Especialistas estão alertando sobre o uso da retatrutida, a chamada “superinjeção” antiobesidade, que está sendo vendida e anunciada na internet com promessas de resultados superiores ao Ozempic e Mounjaro. Apesar de ainda estar em fase experimental e de não ter aprovação da Anvisa, no Brasil, nem tampouco do FDA, nos Estados Unidos, a substância já é vendida ilegalmente em sites estrangeiros e redes sociais.
Mas, médicos, como o campinense George Mantese, mestre em epidemiologia e doutorando pela USP, afirmam que é preciso ter cautela com riscos e expectativas irreais em torno da molécula mais potente. Destacam os riscos de se utilizar um medicamento sem regulamentação e cuja segurança e eficácia ainda não foram plenamente estabelecidas.

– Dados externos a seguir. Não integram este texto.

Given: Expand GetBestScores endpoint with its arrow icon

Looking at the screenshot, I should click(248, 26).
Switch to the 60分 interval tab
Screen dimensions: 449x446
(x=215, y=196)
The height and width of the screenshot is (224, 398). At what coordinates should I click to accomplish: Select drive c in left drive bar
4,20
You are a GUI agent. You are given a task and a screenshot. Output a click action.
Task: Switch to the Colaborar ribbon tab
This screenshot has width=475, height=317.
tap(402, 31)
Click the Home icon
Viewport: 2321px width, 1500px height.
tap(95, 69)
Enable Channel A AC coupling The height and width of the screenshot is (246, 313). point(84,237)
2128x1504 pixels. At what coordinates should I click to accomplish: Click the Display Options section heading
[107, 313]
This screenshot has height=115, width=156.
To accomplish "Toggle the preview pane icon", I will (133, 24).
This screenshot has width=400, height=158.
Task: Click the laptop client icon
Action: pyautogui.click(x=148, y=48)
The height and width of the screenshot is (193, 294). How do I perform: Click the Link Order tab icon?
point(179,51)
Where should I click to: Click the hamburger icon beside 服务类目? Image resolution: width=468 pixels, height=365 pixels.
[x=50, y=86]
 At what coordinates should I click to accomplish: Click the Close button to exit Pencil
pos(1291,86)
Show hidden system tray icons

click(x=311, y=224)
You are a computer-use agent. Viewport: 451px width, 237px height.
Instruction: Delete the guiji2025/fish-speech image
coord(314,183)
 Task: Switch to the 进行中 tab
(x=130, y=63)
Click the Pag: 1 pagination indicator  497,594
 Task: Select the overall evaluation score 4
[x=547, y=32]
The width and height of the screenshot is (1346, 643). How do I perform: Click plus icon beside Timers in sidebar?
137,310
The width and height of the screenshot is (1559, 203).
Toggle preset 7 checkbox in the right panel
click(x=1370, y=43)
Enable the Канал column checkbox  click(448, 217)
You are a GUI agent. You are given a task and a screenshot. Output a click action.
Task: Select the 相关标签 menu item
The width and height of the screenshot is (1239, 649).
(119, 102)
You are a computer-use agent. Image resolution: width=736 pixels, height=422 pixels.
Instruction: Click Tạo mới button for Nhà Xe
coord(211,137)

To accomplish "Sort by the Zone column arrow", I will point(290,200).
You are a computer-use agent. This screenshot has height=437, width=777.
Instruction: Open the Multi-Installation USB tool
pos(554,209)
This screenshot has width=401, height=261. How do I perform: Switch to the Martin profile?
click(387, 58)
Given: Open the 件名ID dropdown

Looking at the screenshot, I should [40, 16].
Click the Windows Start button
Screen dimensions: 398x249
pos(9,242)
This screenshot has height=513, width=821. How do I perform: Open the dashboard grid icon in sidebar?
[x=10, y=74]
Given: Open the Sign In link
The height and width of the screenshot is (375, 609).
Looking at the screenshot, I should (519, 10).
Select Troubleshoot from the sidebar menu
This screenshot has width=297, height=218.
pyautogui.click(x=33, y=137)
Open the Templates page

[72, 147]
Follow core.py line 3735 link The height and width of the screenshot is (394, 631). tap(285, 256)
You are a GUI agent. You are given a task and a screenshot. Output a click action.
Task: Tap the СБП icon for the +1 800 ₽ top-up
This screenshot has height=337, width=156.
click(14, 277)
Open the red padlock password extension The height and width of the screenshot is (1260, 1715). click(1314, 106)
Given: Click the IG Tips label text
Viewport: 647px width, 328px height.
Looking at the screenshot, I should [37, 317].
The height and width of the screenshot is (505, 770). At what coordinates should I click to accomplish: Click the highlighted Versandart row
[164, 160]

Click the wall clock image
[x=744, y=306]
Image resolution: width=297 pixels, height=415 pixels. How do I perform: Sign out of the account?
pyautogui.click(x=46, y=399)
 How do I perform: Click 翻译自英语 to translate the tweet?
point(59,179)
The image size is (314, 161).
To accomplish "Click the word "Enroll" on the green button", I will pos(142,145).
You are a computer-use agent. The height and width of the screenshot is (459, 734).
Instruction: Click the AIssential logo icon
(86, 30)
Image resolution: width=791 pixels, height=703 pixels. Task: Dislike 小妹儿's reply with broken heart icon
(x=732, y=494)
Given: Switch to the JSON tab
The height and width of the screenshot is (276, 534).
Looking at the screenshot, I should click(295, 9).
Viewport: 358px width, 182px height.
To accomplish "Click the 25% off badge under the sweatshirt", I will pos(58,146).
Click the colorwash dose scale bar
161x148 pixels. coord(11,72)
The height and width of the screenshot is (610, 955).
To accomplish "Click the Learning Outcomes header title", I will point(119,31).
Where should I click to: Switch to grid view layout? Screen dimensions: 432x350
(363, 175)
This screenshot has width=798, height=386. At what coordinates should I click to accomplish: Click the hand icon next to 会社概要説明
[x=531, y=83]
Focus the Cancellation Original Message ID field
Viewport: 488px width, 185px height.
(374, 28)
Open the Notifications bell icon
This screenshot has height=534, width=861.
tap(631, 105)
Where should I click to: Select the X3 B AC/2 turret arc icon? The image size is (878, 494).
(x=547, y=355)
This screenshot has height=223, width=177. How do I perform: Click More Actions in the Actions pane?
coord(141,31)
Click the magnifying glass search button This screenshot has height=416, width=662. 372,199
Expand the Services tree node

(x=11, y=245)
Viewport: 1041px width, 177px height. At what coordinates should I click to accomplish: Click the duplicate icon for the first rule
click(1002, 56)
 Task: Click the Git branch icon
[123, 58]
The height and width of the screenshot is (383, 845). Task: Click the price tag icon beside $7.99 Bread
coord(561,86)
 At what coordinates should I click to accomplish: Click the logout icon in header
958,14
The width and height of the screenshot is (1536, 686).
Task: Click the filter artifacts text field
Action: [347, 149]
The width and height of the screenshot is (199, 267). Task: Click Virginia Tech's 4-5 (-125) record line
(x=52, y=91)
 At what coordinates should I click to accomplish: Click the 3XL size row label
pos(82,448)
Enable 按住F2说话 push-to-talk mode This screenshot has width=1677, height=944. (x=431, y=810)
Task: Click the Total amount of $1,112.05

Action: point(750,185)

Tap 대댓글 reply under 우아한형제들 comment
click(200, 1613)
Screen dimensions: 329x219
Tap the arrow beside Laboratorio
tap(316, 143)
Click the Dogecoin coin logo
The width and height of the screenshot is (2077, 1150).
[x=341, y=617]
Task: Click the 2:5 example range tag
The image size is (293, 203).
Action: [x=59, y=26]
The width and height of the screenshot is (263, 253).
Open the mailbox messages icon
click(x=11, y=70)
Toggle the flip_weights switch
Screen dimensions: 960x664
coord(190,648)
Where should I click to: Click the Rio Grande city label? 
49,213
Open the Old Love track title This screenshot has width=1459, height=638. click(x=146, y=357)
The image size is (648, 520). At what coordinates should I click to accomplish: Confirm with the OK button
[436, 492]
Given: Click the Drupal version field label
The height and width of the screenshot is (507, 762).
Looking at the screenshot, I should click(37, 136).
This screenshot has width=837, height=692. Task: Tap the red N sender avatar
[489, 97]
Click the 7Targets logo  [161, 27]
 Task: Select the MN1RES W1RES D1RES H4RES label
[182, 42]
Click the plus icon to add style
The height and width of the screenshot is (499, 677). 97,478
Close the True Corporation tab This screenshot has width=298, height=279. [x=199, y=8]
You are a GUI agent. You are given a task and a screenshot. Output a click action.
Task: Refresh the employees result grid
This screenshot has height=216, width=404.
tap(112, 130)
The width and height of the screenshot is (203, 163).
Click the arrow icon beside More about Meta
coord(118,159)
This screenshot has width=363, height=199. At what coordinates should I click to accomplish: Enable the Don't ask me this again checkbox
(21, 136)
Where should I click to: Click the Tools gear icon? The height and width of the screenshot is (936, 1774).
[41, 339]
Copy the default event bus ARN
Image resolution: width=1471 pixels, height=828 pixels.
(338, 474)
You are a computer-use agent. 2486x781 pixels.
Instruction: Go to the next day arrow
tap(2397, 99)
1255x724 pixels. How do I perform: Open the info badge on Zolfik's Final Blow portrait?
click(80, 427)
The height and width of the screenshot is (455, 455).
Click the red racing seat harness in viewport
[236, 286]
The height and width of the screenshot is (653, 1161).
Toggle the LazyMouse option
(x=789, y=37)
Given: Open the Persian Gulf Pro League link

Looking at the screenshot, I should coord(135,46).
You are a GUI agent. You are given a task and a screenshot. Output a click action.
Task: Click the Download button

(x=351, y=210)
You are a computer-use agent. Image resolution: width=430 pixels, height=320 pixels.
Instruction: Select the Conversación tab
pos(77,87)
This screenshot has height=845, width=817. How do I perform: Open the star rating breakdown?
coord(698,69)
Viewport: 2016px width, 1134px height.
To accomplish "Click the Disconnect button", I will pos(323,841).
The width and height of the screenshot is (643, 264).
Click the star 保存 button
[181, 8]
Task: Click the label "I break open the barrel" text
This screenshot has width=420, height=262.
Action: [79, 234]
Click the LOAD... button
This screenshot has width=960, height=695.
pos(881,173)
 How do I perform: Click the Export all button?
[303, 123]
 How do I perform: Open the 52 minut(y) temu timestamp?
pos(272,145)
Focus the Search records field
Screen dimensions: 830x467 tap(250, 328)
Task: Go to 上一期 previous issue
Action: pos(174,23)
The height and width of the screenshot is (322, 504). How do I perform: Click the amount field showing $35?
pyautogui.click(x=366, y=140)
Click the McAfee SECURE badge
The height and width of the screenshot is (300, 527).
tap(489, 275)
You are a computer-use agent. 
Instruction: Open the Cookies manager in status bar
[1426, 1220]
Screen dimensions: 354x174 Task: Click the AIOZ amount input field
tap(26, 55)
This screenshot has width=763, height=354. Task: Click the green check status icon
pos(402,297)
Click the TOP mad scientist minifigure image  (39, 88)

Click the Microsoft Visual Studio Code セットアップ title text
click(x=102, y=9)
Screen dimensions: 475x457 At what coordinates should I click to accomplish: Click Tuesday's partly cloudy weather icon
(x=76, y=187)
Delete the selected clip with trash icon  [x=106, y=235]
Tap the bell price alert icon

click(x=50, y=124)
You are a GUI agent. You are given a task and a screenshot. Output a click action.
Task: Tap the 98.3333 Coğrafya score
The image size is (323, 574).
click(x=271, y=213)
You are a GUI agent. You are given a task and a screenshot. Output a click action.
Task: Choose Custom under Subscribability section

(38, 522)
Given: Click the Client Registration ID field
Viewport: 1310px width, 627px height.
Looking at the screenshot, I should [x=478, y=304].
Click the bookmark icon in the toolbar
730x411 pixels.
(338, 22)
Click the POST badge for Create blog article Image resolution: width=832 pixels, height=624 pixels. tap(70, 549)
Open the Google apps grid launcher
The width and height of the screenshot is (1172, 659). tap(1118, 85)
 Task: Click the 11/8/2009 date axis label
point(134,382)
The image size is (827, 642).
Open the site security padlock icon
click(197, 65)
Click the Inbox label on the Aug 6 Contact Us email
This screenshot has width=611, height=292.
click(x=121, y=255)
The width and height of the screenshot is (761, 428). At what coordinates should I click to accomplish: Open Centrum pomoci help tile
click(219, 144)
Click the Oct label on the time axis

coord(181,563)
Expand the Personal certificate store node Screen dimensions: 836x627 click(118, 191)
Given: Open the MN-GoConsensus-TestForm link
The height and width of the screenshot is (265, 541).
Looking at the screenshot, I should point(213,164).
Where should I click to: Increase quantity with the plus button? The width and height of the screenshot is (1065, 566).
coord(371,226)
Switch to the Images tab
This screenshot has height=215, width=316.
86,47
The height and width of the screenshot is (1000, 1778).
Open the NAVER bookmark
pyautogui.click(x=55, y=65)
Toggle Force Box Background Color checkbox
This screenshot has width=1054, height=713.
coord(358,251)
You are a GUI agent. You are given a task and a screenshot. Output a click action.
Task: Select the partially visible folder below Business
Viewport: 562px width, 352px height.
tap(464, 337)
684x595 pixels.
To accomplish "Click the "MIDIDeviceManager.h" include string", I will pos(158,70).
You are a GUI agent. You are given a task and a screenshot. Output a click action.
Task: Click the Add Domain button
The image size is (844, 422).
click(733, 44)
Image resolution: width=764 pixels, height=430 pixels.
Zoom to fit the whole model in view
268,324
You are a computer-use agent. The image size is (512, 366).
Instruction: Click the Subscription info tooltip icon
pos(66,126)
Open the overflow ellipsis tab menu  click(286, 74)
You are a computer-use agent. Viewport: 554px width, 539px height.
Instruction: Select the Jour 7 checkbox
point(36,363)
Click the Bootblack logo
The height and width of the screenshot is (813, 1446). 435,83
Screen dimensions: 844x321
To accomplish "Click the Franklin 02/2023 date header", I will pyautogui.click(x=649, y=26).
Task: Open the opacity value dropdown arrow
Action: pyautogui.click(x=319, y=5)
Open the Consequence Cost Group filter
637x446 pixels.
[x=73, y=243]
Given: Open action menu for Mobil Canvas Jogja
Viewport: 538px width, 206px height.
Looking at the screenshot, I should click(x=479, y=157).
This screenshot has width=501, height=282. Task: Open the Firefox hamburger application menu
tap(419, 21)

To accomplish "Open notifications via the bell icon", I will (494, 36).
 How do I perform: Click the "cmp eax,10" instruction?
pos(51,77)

A retatrutida (retatrutide) vem chamando atenção por resultados ainda mais expressivos que os fármacos afins: perda de até 24% do peso corporal em apenas 48 semanas, segundo estudo clínico de fase II publicado no New England Journal of Medicine.
“Quando se vê uma molécula com resultados tão expressivos nos ensaios iniciais, o entusiasmo é natural”, declara. “Mas, isso torna ainda mais essencial que o caminho regulatório e de segurança seja rigoroso e transparente. Estamos falando de uma substância ainda em fase experimental”.
Funcionamento
Enquanto o Ozempic (semaglutida) age apenas sobre o GLP-1, e o Mounjaro (tirzepatida) combina GLP-1 + GIP, a nova molécula adiciona um terceiro componente — o glucagon — responsável por aumentar o gasto energético e potencializar a queima de gordura.
“Nos estudos publicados no New England Journal of Medicine, participantes que receberam retatrutida semanalmente perderam, em média, 17,5% do peso corporal, chegando a 24% nas doses mais altas. Em comparação, a semaglutida apresenta reduções médias de 15% e a tirzepatida, cerca de 20%”, aponta.
“A retatrutida atua por três mecanismos diferentes: reduz o apetite, melhora a resposta à insulina e aumenta o gasto calórico. É como apertar três botões metabólicos ao mesmo tempo”, elenca.
Além da perda de peso, observou-se melhora nos níveis de glicemia, pressão arterial, perfil lipídico e marcadores hepáticos.
Os pesquisadores, porém, ressaltam que os efeitos adversos — principalmente náuseas, vômitos e diarreia — foram semelhantes aos de outros análogos de GLP-1, embora em alguns casos mais intensos nas doses maiores.
Perigo
Apesar de ainda estar em fase experimental, a retatrutida já é anunciada na internet como o “novo Mounjaro” ou “Mounjaro 3.0”. Sites estrangeiros e perfis de redes sociais vendem supostas canetas de “retatrutida original”, muitas vezes com entrega no Brasil.
“Nenhuma dessas versões, porém, tem aprovação da Anvisa ou da FDA”, alerta Mantese. “A FDA já emitiu alertas genéricos contra a venda ilegal de medicamentos para emagrecimento e, seguindo o padrão adotado com outros agonistas de GLP-1, é esperado que alertas específicos sobre a retatrutida se intensifiquem em 2025.
O órgão destaca que produtos vendidos online “não têm garantia de segurança, qualidade ou dosagem correta”.
“Nós já identificamos anúncios ativos de ‘retatrutida’ em redes sociais e lojas online; quando investigados, muitos casos revelam falsificações ou promessas exageradas, sem respaldo científico real”, comenta o médico.
Ilegalidade
“O problema é que a internet tornou fácil conseguir substâncias experimentais, e muita gente acredita estar comprando ciência — quando, na verdade, está comprando risco. “Essas versões de mercado paralelo não têm controle algum: não se sabe o que tem dentro, se é estéril ou se contém o princípio ativo correto. É uma roleta russa química.”, alerta.
Mesmo sem aprovação, há relatos crescentes de uso da substância por atletas de alto rendimento e fisiculturistas no exterior. Em fóruns e podcasts especializados, alguns competidores mencionam o uso experimental da retatrutida como “a nova fronteira da recomposição corporal”. Esses relatos, no entanto, não têm respaldo científico — e, na maioria dos casos, envolvem substâncias adquiridas de forma ilegal.
“É preocupante ver atletas e influenciadores tratando o uso da retatrutida como algo trivial”, comenta Mantese. “Essas pessoas têm grande alcance e acabam normalizando uma prática que ainda está em zona cinzenta da ciência e completamente fora da medicina baseada em evidências.”